- SET EXERCISE 1: According to the biography of Shamsher M. Chowdhury, why was he given the Gallantry Award "Bir Bikram"? Answer in one to three sentences.
- SET EXERCISE 2: Pick up the biography of Shamsher M. Chowdhury after its last sentence and carry it on.

- SELECTION:
Shamsher M. Chowdhury Bir Bikrom is a Bangladeshi diplomat and served as the Foreign Secretary of Ministry of Foreign Affairs from October 2001 to March 2005. He also served as the ambassador of Bangladesh to Sri Lanka, Germany, Vietnam and United States.

Background
Chowdhury was born in 1950 to Abdul Mubeen Chowdhury and Tahmeed-un-Nahar. His paternal home is in Sylhet District. He graduated with Bachelor of Arts degree from the Pakistan Military Academy and was commissioned in the Pakistan Army in 1969. He served in Jessore and Chittagong during his career with the Pakistan Army. Chowdhury actively participated in the War of Liberation of Bangladesh in 1971 and, for his bravery, was awarded the Gallantry Award "Bir Bikram" (BB). He attended the Senior Staff Course from 1988 to 1991 in the Public Administrative Training Centre in Savar and passed with distinction. Chowdhury speaks German and Italian, and has working knowledge of French.

Career
Chowdhury joined the Bangladesh Civil Service (Foreign Affairs) in January 1975. After serving as Deputy Chief of Protocol and Director (West Europe) in the Foreign Ministry from 1975 to 1977 he was posted to Bangladesh Embassy in Rome from 1977 to 1982. He served as Counselor in the Bangladesh Embassy in Washington from 1982 to 1983 and as Counsellor and Minister in the Bangladesh High Commission in Ottawa from 1983 to 1986. He served as Deputy Chief of Mission/Minister in the Bangladesh Embassy in Beijing from 1986 to 1988. Chowdhury represented Bangladesh in International Conferences in the FAO, World Food Programme  & Non-Aligned meetings. He was also member of the Bangladesh Delegation to several Commonwealth Summits and SAARC  Summits. He also represented Bangladesh in ICPE Assembly meetings in Slovenia.

- MATERIAL PROVIDED:
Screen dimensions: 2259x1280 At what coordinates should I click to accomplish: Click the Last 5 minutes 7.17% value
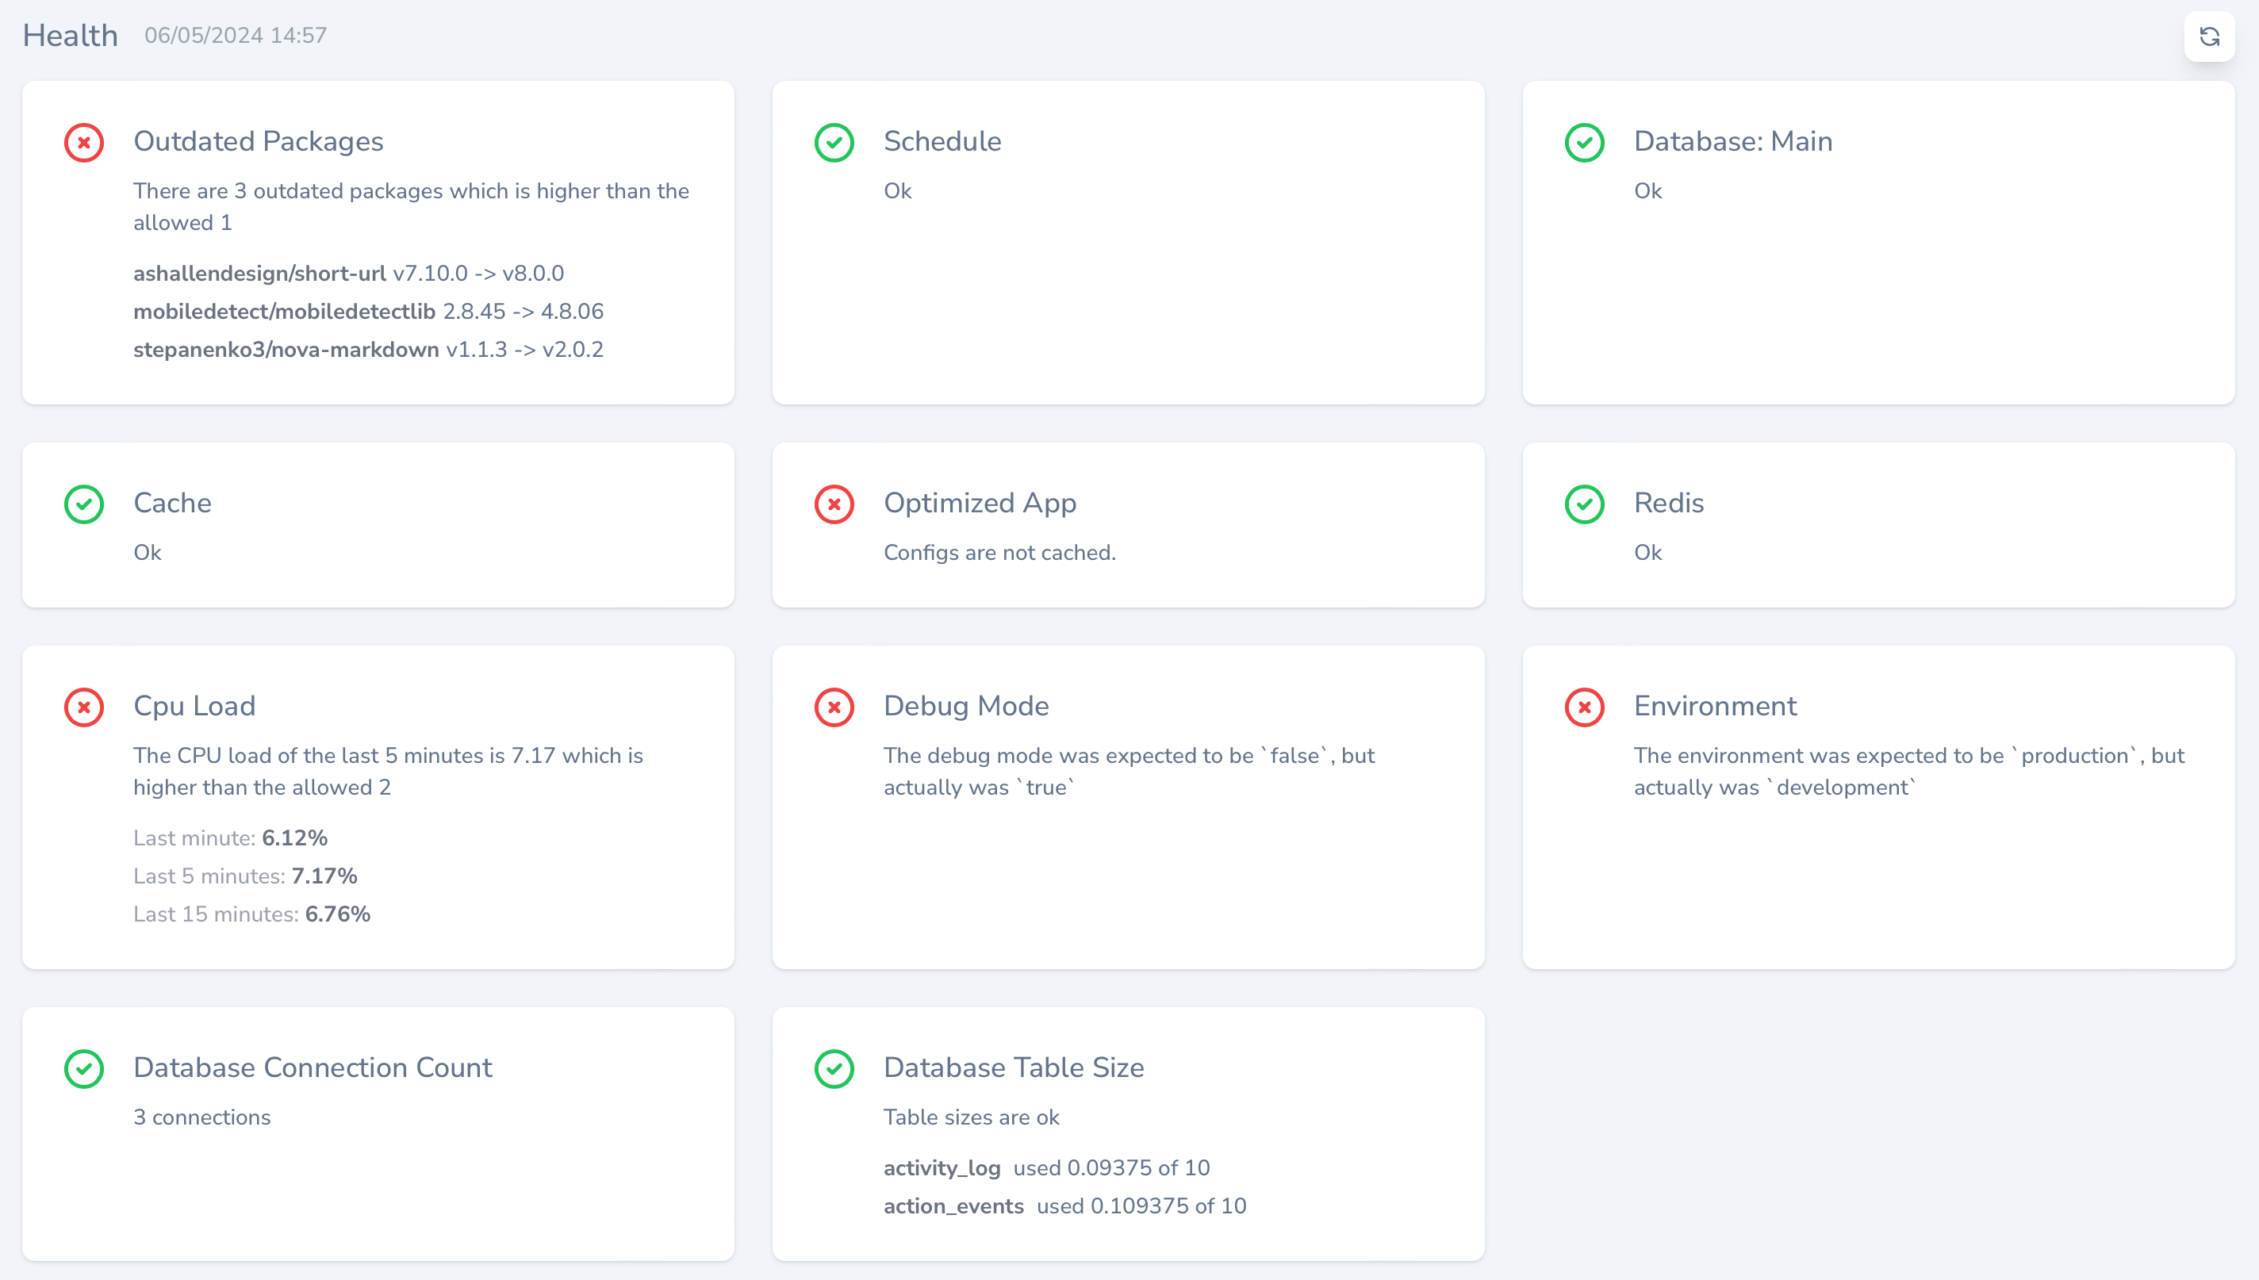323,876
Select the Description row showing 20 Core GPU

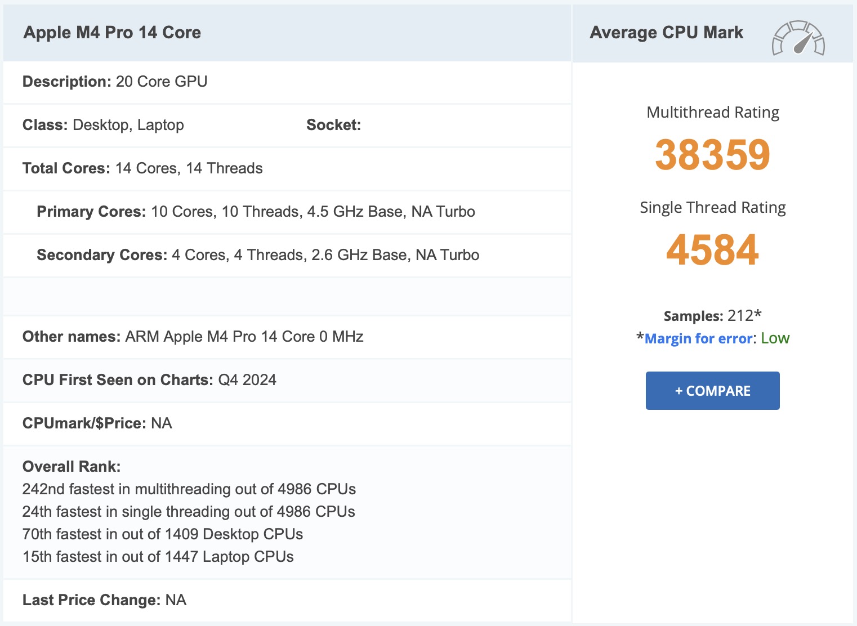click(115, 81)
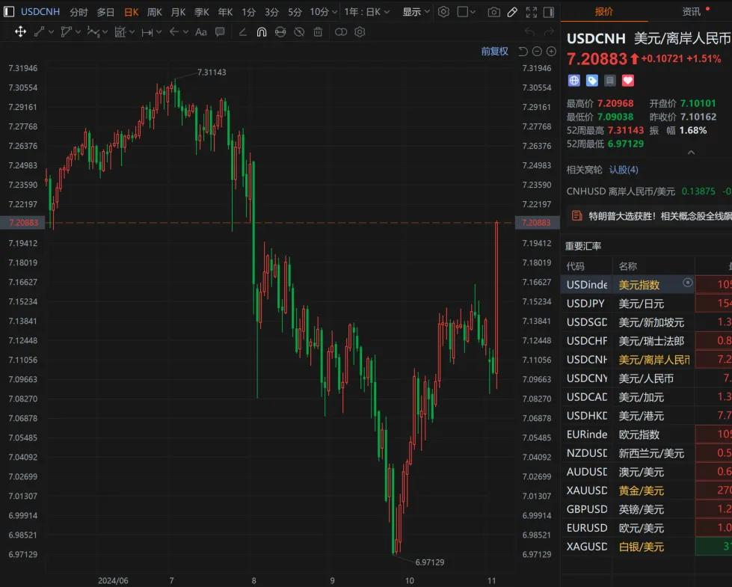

- EXPECTED ANSWER 1: He received the Gallantry Award "Bir Bikram" (BB) for his bravery. He showed that bravery while taking an active part in the War of Liberation of Bangladesh in 1971.

- EXPECTED ANSWER 2:
Chowdhury served as the High Commissioner of Bangladesh to Sri Lanka from 1991 to 1995; as Ambassador of Bangladesh to the Federal Republic of Germany from 1995 to 1998; and as Ambassador to the Socialist Republic of Vietnam from 1998 to 2001. He served as Foreign Secretary from October 2001 to March 2005. Chowdhury finally served as Bangladesh Ambassador to United States from 2005 to 2007.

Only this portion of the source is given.